- WHAT YOU NEED TO DO: Word for word, restate each entry that appears below.

[Stored items]
=== Begin Enclosure ===
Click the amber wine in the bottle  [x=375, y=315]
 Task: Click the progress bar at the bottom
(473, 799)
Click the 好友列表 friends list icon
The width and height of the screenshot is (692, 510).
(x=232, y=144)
=== End Enclosure ===
- TASK OUTPUT:
Click the amber wine in the bottle  [x=375, y=315]
 Task: Click the progress bar at the bottom
(473, 799)
Click the 好友列表 friends list icon
The width and height of the screenshot is (692, 510).
(x=232, y=144)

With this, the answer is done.